Saved data entries
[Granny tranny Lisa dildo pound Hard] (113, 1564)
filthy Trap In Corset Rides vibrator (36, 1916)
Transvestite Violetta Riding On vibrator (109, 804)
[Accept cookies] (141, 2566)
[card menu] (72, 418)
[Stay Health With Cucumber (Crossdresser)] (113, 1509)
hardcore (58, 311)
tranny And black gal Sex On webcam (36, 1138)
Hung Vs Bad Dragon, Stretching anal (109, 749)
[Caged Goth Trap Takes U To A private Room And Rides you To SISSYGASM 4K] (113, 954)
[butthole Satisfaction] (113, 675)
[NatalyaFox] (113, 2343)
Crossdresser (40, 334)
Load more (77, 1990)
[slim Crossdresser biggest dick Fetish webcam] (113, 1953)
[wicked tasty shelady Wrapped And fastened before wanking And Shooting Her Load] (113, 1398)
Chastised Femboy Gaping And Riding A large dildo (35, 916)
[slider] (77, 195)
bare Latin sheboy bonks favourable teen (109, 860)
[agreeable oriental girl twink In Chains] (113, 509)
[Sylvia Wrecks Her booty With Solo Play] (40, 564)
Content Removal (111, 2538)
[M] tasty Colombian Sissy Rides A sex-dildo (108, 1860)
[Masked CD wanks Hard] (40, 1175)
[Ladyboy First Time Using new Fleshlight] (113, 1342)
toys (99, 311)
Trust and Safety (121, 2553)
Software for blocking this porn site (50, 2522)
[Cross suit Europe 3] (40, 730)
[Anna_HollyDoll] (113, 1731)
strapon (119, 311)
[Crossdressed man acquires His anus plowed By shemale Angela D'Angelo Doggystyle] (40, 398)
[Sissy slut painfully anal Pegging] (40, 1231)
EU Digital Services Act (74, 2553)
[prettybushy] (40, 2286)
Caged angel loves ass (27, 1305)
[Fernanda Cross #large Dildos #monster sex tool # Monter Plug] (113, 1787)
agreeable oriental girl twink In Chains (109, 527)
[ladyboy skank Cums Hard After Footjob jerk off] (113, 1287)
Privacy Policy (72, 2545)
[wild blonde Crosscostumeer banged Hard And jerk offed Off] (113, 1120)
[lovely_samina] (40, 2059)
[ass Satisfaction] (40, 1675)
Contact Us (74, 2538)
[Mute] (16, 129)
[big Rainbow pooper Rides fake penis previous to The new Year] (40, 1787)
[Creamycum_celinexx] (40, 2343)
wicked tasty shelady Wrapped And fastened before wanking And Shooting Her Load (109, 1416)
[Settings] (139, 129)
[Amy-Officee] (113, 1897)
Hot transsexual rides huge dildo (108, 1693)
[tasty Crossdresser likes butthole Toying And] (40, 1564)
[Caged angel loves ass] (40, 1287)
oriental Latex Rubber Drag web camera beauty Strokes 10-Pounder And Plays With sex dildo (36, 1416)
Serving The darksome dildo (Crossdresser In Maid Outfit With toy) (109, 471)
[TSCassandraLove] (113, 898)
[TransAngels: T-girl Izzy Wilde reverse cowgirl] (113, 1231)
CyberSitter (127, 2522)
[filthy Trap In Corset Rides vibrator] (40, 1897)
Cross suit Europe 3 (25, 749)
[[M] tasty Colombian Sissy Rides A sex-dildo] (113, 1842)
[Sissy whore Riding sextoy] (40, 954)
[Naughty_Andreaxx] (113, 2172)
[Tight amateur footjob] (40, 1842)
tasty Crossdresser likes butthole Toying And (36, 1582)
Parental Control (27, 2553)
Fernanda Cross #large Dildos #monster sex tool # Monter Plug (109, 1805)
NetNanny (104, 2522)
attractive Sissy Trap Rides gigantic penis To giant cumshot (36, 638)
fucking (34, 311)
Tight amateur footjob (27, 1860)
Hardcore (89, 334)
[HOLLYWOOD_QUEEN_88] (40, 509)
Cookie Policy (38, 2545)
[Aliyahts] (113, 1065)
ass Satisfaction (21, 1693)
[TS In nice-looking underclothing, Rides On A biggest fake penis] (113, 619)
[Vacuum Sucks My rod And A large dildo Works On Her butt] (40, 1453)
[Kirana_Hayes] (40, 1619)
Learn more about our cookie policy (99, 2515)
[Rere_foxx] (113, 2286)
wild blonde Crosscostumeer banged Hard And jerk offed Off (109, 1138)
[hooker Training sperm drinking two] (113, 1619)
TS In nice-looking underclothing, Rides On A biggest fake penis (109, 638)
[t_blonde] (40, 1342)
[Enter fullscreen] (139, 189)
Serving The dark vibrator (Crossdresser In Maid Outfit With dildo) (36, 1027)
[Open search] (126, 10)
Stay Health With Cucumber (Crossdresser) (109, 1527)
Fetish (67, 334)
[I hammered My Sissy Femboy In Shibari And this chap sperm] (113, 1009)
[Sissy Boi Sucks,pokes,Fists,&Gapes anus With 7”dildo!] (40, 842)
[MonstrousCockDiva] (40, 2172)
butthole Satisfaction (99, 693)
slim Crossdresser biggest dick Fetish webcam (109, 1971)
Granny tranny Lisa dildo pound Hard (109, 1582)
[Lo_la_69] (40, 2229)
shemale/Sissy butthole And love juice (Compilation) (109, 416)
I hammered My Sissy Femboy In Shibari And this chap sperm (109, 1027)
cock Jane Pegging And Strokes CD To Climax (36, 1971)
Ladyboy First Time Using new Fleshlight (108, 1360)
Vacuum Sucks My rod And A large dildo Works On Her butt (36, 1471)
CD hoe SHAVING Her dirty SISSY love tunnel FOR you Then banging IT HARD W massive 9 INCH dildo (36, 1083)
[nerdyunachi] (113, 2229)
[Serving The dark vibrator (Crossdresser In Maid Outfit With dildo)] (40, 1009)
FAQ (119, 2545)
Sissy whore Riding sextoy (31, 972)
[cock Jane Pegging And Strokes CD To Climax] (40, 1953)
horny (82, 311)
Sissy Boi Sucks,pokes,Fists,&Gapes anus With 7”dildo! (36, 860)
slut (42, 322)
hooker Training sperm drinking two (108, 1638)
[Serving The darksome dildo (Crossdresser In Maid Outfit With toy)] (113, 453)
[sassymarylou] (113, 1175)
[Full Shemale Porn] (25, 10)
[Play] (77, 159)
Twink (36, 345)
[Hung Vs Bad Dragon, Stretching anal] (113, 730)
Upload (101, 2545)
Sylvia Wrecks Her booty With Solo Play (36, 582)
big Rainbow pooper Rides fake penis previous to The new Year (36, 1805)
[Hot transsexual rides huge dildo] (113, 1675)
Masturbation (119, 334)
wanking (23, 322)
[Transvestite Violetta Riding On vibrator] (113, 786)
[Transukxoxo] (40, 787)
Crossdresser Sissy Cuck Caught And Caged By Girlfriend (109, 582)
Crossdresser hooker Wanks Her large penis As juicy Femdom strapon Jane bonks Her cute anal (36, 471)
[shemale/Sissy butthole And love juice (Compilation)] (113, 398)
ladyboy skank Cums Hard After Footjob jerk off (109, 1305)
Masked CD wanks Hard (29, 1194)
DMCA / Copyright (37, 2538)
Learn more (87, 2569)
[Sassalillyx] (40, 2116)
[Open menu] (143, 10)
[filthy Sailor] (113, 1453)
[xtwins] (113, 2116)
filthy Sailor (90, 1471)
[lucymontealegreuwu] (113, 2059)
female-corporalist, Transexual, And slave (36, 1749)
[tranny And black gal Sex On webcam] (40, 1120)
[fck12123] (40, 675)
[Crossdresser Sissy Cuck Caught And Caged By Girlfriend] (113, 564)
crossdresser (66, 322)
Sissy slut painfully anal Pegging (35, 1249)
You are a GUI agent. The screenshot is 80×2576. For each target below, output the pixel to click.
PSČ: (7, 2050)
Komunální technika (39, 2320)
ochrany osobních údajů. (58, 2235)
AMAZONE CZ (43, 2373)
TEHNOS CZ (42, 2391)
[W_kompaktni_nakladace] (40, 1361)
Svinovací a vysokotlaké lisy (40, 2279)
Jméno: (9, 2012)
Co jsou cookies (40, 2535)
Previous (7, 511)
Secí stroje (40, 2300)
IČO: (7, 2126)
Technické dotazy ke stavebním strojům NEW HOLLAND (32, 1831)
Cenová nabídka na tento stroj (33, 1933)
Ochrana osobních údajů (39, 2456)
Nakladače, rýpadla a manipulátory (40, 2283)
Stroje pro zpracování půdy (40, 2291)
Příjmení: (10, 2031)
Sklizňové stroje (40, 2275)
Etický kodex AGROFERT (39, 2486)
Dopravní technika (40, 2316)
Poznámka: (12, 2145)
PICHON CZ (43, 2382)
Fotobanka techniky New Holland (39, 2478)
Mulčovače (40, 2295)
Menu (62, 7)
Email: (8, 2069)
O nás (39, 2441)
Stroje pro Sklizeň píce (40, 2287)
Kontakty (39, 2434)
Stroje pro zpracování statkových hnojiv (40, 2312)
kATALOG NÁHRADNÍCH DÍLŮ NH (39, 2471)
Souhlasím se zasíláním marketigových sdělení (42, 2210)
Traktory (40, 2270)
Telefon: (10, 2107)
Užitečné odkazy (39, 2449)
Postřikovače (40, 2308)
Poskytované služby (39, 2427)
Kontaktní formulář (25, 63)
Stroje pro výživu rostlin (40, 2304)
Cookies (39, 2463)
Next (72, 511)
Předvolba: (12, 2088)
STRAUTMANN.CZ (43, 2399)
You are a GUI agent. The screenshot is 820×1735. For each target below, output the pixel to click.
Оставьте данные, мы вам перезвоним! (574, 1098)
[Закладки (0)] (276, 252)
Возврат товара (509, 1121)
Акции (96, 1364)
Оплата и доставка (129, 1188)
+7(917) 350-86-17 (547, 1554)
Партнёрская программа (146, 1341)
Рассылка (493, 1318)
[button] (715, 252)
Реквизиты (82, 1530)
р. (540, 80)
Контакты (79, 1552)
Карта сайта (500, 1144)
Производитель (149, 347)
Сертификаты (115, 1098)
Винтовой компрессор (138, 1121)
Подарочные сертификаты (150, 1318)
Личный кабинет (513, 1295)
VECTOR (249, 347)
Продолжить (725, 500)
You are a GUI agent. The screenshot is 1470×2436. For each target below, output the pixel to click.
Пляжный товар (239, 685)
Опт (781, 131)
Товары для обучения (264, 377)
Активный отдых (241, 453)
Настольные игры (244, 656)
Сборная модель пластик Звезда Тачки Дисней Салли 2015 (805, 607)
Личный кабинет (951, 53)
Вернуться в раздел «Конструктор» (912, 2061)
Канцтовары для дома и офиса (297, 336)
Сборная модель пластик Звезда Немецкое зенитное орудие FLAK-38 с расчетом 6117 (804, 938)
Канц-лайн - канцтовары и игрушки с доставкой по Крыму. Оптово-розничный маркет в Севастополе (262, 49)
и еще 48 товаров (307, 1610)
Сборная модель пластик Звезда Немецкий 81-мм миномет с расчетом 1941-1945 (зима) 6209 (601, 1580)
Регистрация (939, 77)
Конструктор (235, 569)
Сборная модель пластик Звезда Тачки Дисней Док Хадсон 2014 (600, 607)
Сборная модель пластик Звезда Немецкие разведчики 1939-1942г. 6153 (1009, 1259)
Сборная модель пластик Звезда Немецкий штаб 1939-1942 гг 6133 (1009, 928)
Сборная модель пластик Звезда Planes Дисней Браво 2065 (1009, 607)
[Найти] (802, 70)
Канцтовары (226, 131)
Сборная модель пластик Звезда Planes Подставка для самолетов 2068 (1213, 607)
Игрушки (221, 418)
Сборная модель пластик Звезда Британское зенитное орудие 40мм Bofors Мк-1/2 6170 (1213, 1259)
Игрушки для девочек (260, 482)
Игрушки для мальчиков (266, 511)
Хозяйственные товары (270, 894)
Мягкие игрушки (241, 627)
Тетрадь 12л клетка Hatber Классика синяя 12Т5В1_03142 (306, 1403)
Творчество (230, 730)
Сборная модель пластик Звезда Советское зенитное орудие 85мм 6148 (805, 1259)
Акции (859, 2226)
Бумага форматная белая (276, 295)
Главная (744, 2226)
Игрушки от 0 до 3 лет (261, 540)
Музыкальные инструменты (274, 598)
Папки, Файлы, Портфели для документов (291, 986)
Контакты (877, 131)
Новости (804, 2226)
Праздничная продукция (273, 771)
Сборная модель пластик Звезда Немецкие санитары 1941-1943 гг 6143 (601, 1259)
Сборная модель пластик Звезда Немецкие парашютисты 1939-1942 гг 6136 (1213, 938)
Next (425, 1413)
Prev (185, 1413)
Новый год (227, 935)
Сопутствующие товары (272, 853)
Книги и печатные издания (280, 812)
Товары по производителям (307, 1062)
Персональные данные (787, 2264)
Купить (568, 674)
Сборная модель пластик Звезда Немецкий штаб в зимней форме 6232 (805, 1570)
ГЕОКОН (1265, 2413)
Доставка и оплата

### Task
When you reach the line holding "PICHON CZ (43, 2382)" in the records above, begin reproducing exactly, stop after the line holding "Telefon: (10, 2107)", and output nothing else.

### Exercise output
PICHON CZ (43, 2382)
Fotobanka techniky New Holland (39, 2478)
Mulčovače (40, 2295)
Menu (62, 7)
Email: (8, 2069)
O nás (39, 2441)
Stroje pro Sklizeň píce (40, 2287)
Kontakty (39, 2434)
Stroje pro zpracování statkových hnojiv (40, 2312)
kATALOG NÁHRADNÍCH DÍLŮ NH (39, 2471)
Souhlasím se zasíláním marketigových sdělení (42, 2210)
Traktory (40, 2270)
Telefon: (10, 2107)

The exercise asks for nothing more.